# I remember having plans in high school, I was going to go to university to study maths or philosophy, maybe both. Despite dropping my computer science A Level and not replacing it with anything I was still provisionally accepted by my top two choices of university (Southampton and Nottingham) yet when the time came to committing I couldn't - I wasn't ready mentally or emotionally.
I can't say I regret it as my life would have been different and I wouldn't have been blessed with the things I have. Maybe I look back from time to time and think "what if?" but it's never regret.
When we decided to move recently I wasn't ready, the difference was we did it anyway. We thought it was now or never and better to take the chance than stagnate somewhere we didn't want to be. When we thought about having kids I wasn't ready but then you're never ready; children change your life so completely that you can't ever be truly ready. Still, we did it anyway. And it's hard. Don't let anyone tell you any different.
There were times when I felt completely overwhelmed, like I didn't have a clue what I was doing (I still don't) and there were times when I was tired, frustrated, felt like a failure, and was even angry. There are times when I wanted to give in to that anger, to lash out, break something, hurt someone, and there are times when I felt I couldn't cope which only made the anger worse by redirecting it at myself. I'm not proud of that anger but I'm also not necessarily ashamed, I know I'm not alone in having it and, as I said, it's hard.
Reading Sameer's piece about having postpartum depression brought back a flood of memories. Sameer has long been open about his mental health issues but the stresses of having a high needs child have understandably pushed him to his limits including "suicidal ideation". I'm so glad to say I never got anywhere near that bad but I understand how, when you are already surviving, that it could do so.
Sameer sums up his position so eloquently with the following paragraph:
"It’s strange, not wanting to live when you’ve just welcomed a daughter into the world.

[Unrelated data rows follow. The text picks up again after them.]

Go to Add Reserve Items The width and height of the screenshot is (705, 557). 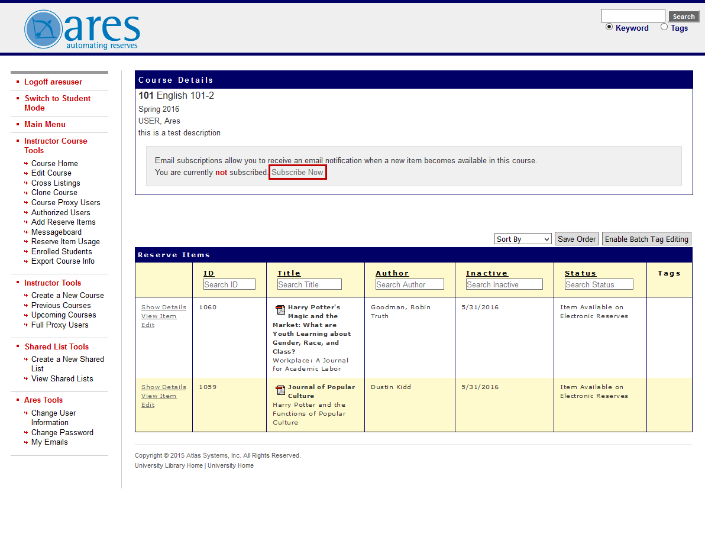[63, 222]
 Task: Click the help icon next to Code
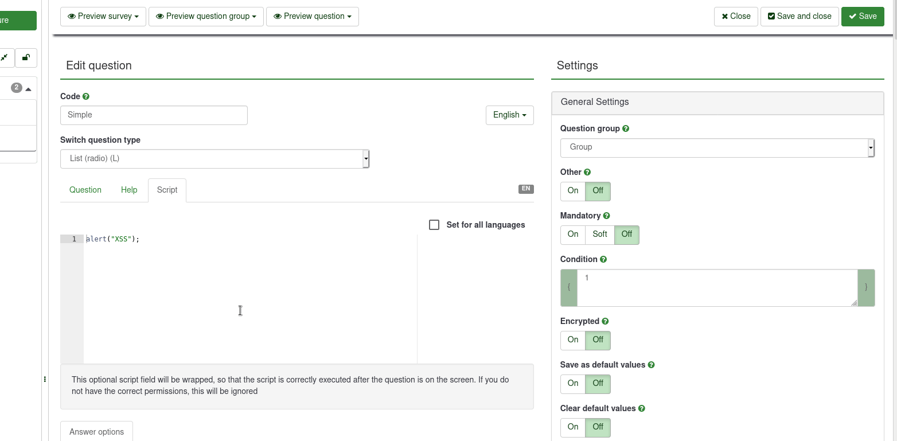(x=86, y=97)
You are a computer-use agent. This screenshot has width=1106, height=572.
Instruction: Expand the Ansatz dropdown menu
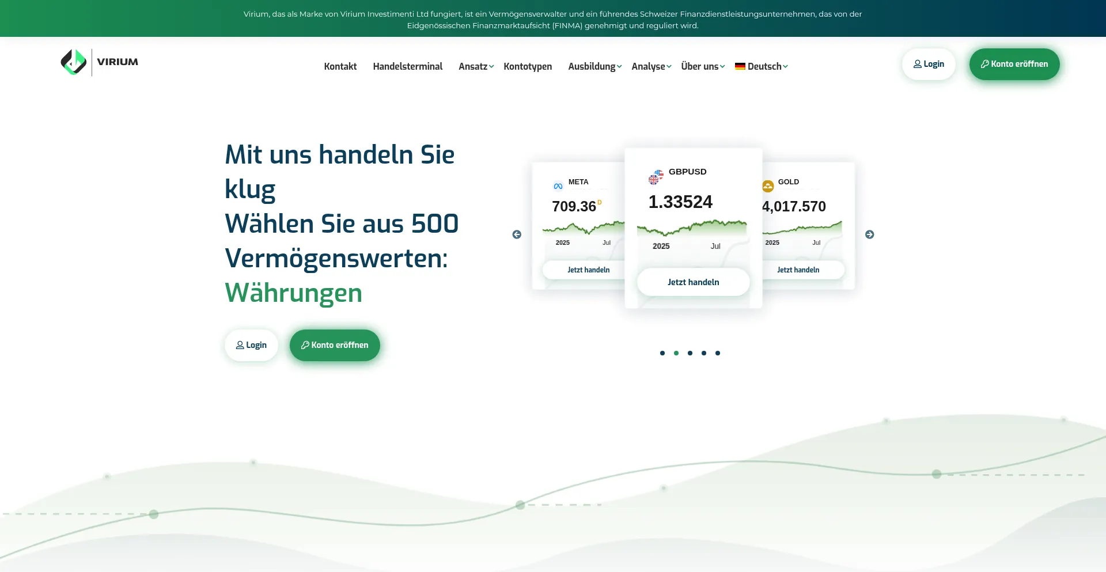[476, 66]
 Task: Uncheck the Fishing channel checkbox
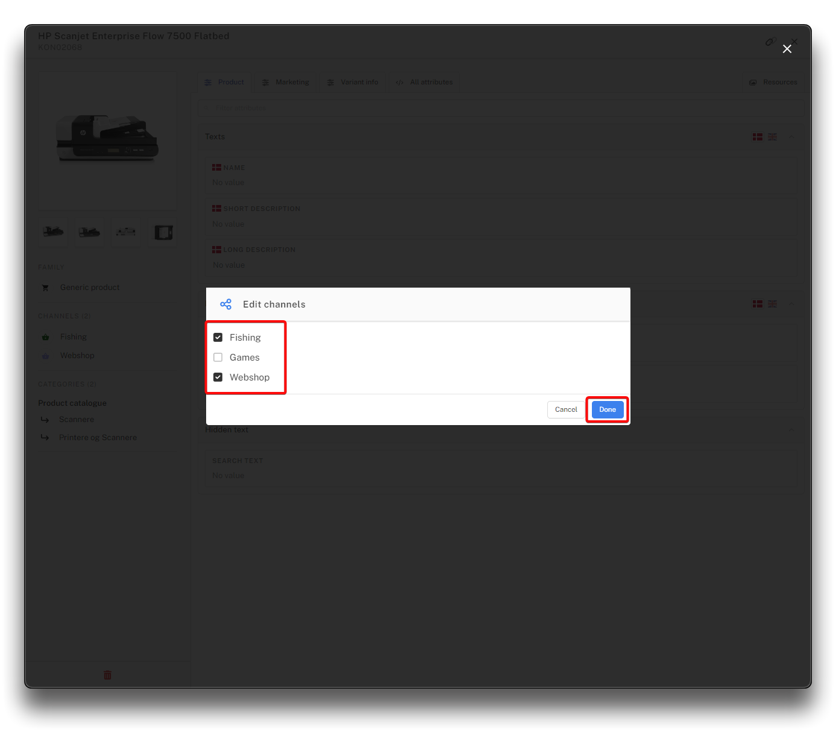pyautogui.click(x=218, y=338)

You ostensibly have everything to live for—a new life to support and shape and help thrive, a new source of joy and adventure, a new person to love—but can’t seem to find the energy or willpower to actually continue living."
The ultimate irony, life playing a cruel joke on you.

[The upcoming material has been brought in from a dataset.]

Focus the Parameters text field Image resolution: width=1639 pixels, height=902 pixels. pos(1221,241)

I had some suicidal thoughts back in my teens and early twenties but don't think they were ever really bad enough for me to act upon them, I always scared myself out of anything before it happened but will admit to, at different times, sitting on the edge of a cliff or in a puddle next to the live rail on a train track. I know what it's like to be there and wonder "what if?" I know what's it's like to feel like there is nothing to live for, to get so low despite having things in your life that others would be overjoyed with.
He is doing the only thing one can do in such a position, look for the small wins: the little things that tell you everything isn't bad, that things will get better. The signs are there that they will. Over time the little things get more abundant and start to get bigger, the positives start to outweigh the negatives rather than being the bare minimum to keep you going.
It's hard and it takes time but it happens.
He may never read this but I want him to know that he's not alone.